What do I have to do, to detect, that this rectangle should not be culled, because there is at least one line visible (basically a strip of another line is visible as well in this example)
If it helps: The visible red line is the one between P1 and P2...
[Edit] Now I implemented a world space culling by computing the camera frustum normals and hesse normal form equations. This works fine with correct recognition. Sadly I do need correct computations in clip space, since I'm going to make other computations with that points. Someone any ideas?

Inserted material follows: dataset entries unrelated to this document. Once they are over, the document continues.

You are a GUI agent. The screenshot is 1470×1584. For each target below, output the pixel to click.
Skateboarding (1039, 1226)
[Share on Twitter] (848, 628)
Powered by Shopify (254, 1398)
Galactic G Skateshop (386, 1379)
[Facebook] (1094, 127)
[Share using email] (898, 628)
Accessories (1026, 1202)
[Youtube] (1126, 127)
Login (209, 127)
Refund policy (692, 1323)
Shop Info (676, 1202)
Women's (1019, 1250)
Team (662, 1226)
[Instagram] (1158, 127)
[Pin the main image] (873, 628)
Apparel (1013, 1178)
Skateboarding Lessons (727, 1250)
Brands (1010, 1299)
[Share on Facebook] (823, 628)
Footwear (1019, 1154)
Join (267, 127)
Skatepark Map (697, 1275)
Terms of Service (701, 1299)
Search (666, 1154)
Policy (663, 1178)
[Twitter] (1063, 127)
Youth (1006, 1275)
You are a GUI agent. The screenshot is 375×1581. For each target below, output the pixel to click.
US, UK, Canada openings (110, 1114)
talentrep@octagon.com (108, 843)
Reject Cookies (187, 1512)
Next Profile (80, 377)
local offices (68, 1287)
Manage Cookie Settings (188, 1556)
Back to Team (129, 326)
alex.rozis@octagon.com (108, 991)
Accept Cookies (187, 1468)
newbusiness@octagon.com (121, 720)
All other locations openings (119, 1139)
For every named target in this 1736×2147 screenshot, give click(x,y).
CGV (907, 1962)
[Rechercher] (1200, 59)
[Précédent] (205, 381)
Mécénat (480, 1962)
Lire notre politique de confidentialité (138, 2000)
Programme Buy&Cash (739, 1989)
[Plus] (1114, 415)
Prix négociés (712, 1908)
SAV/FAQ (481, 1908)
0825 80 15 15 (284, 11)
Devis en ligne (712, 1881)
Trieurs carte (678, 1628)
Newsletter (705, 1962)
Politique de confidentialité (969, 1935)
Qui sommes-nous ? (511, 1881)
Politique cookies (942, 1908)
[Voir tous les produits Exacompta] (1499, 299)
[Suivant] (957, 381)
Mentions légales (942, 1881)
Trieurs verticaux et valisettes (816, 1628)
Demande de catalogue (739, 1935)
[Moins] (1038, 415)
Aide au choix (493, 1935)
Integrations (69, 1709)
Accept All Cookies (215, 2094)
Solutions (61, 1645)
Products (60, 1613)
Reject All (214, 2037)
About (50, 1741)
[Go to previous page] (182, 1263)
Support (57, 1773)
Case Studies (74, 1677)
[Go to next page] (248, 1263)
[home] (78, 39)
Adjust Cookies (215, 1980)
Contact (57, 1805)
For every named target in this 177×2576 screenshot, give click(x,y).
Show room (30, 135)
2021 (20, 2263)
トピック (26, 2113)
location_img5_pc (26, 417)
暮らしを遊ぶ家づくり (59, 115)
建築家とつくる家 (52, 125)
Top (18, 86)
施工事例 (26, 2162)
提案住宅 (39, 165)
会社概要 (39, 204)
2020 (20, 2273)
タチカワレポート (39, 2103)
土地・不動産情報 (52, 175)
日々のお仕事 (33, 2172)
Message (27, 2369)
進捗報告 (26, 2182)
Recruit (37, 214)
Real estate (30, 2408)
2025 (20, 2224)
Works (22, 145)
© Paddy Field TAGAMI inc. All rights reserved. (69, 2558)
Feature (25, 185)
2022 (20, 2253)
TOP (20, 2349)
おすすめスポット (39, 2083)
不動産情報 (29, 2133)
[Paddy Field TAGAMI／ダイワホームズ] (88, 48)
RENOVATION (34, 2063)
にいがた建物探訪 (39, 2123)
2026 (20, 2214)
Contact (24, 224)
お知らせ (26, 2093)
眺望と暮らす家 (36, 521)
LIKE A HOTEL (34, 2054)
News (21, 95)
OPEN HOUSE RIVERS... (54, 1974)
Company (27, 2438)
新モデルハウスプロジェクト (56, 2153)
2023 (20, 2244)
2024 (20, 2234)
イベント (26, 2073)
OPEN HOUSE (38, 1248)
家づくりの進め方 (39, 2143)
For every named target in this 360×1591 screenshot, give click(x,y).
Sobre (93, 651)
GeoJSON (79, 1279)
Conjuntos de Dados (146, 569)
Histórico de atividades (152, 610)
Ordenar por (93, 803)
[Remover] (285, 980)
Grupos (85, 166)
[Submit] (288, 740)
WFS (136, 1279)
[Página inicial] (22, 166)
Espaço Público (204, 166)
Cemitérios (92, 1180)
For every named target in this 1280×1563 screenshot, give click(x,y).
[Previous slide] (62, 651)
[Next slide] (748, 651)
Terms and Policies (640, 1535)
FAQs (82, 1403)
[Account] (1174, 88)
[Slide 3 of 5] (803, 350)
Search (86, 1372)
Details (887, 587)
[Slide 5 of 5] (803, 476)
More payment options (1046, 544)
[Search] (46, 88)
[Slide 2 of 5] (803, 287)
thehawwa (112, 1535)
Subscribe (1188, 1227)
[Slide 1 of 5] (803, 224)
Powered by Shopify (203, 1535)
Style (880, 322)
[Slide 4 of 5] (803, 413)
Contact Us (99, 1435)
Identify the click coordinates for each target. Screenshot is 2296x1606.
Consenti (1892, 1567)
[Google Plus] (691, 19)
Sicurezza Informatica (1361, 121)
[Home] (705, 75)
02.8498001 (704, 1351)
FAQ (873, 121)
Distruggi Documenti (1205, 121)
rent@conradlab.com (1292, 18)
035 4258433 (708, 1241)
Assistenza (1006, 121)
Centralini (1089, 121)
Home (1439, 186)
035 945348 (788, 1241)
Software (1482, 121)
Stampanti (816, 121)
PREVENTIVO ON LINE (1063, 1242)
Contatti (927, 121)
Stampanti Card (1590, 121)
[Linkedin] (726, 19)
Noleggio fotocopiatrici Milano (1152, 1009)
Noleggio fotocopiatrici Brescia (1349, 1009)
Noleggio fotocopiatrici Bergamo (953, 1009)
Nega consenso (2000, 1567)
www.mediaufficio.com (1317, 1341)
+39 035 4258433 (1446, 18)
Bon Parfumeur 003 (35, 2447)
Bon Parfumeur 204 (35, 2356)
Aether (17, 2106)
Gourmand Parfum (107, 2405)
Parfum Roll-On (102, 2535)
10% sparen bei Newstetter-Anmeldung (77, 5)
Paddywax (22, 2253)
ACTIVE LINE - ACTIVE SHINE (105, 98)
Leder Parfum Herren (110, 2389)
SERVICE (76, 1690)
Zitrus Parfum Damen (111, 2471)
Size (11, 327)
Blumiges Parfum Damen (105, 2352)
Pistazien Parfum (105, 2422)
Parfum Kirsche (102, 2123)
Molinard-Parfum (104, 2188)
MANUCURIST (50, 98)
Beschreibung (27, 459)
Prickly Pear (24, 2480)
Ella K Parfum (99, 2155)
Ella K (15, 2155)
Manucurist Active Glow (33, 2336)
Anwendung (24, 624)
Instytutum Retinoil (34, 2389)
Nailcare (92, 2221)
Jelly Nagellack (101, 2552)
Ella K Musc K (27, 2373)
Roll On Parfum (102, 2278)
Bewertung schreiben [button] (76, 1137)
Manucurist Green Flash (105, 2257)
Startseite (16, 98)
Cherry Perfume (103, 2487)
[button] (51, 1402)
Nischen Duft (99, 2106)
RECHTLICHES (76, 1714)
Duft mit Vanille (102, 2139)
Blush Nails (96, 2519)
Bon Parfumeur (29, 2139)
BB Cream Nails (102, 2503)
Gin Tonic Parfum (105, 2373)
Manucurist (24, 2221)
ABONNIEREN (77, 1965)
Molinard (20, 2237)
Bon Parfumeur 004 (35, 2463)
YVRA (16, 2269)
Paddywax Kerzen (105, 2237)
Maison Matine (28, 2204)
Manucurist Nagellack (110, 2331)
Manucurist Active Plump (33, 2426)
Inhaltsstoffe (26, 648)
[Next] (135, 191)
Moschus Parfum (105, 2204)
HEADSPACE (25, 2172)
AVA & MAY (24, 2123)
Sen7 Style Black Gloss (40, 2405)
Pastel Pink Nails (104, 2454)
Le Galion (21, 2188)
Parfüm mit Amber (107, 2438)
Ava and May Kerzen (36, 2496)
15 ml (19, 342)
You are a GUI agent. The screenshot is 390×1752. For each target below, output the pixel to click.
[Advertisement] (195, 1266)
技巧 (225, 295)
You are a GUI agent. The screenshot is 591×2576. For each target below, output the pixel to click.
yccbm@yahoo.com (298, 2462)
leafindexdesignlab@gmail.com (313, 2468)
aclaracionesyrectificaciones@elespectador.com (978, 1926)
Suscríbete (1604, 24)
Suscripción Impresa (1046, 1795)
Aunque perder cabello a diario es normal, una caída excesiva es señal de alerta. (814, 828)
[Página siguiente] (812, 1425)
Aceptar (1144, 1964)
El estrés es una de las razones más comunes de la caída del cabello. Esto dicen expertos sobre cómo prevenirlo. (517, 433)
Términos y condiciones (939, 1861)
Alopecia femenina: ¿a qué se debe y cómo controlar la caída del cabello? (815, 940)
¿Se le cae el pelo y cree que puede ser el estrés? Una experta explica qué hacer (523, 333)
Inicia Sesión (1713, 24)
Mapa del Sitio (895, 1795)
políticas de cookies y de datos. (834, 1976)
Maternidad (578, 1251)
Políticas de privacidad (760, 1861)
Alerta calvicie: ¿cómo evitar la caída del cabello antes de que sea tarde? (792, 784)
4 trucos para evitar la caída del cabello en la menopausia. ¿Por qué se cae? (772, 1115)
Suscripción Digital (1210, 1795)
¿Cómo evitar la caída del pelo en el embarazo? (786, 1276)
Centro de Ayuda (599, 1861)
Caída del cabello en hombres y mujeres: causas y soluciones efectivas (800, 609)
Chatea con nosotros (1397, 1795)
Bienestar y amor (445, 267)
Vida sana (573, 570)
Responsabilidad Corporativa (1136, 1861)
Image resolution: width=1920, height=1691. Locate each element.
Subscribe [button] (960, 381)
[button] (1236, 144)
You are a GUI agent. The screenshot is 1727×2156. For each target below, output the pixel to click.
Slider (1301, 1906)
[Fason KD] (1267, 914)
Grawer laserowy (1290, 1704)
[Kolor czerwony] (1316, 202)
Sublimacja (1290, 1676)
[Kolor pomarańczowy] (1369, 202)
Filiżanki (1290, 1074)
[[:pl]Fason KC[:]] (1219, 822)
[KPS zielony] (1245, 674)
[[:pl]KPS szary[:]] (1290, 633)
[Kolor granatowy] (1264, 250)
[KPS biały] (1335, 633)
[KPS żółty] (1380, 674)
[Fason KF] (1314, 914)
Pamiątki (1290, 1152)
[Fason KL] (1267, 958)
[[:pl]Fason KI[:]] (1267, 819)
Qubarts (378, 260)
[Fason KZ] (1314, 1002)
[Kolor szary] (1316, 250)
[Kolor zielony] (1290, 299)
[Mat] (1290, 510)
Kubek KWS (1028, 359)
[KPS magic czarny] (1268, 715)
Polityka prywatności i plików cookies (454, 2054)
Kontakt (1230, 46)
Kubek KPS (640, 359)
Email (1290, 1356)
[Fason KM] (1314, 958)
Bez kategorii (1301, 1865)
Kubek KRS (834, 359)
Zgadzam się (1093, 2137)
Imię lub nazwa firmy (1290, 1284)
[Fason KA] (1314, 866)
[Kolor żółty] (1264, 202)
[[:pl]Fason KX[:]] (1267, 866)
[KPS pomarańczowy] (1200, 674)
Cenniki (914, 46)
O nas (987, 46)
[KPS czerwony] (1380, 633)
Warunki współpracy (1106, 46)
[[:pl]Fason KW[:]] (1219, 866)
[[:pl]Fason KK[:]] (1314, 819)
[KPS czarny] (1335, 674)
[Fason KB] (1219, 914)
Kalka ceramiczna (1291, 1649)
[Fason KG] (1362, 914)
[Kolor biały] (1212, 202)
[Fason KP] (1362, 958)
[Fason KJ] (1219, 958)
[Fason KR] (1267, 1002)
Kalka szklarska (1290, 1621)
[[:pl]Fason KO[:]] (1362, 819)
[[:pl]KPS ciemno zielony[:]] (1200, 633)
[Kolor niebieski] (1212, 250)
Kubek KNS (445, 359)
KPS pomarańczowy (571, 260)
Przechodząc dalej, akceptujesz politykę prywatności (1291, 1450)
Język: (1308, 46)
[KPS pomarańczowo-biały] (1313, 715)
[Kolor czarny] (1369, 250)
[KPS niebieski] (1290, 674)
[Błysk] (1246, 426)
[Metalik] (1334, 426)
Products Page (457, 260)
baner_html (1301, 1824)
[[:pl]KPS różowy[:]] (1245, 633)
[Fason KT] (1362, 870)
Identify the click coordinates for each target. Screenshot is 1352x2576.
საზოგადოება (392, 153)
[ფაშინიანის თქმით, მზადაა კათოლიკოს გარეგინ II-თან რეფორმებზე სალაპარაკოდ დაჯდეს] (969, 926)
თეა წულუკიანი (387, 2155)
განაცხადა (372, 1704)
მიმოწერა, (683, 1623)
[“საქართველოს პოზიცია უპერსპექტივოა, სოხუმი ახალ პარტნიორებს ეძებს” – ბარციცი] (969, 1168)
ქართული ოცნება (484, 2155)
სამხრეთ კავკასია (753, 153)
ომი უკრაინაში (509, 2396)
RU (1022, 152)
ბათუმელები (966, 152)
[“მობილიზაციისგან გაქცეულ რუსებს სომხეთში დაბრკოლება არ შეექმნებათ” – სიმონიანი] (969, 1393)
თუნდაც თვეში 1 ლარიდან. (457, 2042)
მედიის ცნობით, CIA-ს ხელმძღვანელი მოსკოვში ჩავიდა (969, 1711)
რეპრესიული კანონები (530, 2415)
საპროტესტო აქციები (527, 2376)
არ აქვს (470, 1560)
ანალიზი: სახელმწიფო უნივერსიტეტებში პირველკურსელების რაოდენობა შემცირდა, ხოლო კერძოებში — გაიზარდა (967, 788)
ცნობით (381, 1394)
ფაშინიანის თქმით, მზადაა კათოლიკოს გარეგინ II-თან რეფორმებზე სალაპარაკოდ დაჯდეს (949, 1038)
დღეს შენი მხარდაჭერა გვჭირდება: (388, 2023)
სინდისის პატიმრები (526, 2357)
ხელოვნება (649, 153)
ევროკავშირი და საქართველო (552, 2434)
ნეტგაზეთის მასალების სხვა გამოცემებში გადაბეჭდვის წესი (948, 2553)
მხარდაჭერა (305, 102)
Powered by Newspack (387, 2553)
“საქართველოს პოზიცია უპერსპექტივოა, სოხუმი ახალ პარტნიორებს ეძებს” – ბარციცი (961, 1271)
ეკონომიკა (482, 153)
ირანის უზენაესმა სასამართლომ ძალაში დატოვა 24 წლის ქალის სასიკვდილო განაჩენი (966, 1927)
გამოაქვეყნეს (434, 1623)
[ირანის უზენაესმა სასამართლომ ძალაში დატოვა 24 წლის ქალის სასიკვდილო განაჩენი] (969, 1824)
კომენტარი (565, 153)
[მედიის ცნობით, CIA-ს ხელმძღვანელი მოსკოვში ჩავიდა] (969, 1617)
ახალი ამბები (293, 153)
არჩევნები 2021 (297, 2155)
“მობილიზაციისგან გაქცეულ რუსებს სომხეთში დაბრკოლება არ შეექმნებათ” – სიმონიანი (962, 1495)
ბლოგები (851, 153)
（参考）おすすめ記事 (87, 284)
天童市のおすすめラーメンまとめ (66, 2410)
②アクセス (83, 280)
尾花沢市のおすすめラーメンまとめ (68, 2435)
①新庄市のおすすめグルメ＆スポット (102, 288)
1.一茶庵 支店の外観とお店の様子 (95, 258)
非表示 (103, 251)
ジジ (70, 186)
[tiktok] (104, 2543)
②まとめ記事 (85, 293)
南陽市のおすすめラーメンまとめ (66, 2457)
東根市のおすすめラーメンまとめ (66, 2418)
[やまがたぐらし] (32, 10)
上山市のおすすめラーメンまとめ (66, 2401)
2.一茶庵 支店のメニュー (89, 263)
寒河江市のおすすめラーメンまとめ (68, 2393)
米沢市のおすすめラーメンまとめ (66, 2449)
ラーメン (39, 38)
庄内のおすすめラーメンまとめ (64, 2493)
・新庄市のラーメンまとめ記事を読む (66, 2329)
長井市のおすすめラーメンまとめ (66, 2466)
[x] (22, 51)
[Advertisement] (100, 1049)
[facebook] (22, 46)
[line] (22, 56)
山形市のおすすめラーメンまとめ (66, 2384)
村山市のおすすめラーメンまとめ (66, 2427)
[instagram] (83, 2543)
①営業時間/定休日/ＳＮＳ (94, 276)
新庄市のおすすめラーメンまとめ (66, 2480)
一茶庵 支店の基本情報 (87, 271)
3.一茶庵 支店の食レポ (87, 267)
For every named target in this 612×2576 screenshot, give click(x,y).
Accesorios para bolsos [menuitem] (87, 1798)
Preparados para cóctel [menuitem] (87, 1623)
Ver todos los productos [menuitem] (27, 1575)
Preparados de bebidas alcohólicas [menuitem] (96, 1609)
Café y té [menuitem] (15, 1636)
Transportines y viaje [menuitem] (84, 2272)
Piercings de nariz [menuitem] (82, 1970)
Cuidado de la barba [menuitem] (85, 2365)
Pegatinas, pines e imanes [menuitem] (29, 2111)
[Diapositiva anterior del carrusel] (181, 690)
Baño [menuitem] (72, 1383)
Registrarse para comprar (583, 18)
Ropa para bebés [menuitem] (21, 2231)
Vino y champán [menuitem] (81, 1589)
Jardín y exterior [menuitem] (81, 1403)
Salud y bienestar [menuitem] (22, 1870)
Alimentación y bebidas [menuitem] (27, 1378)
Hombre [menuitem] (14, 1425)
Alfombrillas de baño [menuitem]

Here is my computation code:
int outOfBoundArray[6] = {0, 0, 0, 0, 0, 0};
std::vector<glm::dvec4> tileBounds = activeElem->getTileBounds(); //Same as I use for world space culling
const glm::dmat4& viewProj = cam->getCameraTransformations().viewProjectionMatrix; //Same camera which I use for world space culling.
for (int i=0; i<tileBounds.size(); i++) {
//Apply ModelViewProjection Matrix, to Clip Space
glm::dvec4 transformVec = viewProj * tileBounds[i];
//To NDC space [-1,1]
transformVec = transformVec / transformVec[3];
//Culling test
if ( transformVec.x > 1.0 ) outOfBoundArray[0]++;
if ( transformVec.x < -1.0 ) outOfBoundArray[1]++;
if ( transformVec.y > 1.0 ) outOfBoundArray[2]++;
if ( transformVec.y < -1.0 ) outOfBoundArray[3]++;
if ( transformVec.z > 1.0 ) outOfBoundArray[4]++;
if ( transformVec.z < -1.0 ) outOfBoundArray[5]++;
//Other computations...
}
for (int i=0; i<6; i++) {
if (outOfBoundArray[i] == tileBounds.size()) {
return false;
}
}
return true;
The problem would appear that the sign of w (the third component) is different between P1 and P2. This will cause all kinds of trouble due to the nature of projective geometry.
Even though the points are on the same side of the NDC, the line that gets drawn actually goes through infinity: consider what happens when you linearly interpolate between P1 and P2 and do the division by w at each point separately; what happens is that when w approaches zero, the y value is not exactly zero and therefore the line zooms off to infinity. And then wraps around from the other side.
Projective geometry is a weird thing :)
But, for a solution, make sure that you clip those lines that cross the w=0 plane at the positive side of that plane, and you are set - your code should then work.